Microsoft chairman Bill Gates gestures during a news conference at the 18th World Aids Conference in Vienna July 19, 2010.  REUTERS/Herwig Prammer (AUSTRIA - Tags: BUSINESS)

We all know Europe has a wide publicly-provided social and cultural net delivering much of what U.S. nonprofits offer. For that reason, charitable giving is regarded differently there.

A Der Spiegel interview with German multimillionaire Peter Krämer sums up the European sentiment pretty nicely, in a response to the Buffett/Gates $600 billion challenge.

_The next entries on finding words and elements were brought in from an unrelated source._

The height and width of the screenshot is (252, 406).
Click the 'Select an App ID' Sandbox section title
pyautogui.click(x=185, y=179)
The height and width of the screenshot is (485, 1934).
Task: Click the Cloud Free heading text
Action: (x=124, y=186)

Here’s an excerpt from the short interview:

Krämer: It is all just a bad transfer of power from the state to billionaires. So it’s not the state that determines what is good for the people, but rather the rich want to decide. That’s a development that I find really bad. What legitimacy do these people have to decide where massive sums of money will flow?

3 thoughts on “European Reaction to the Buffett/Gates Challenge

  1. For a more long-winded version of the same point of view–by an American–please see my most recent piece on Huffington Post: http://www.huffingtonpost.com/kelly-kleiman/billions-for-charity-but-_b_699289.html

    So it’s not actually an issue of the European expectation that there will be a state-provided social safety net–more like the European sensitivity to things that might threaten democracy, which they haven’t enjoyed quite as uninterruptedly as Americans have.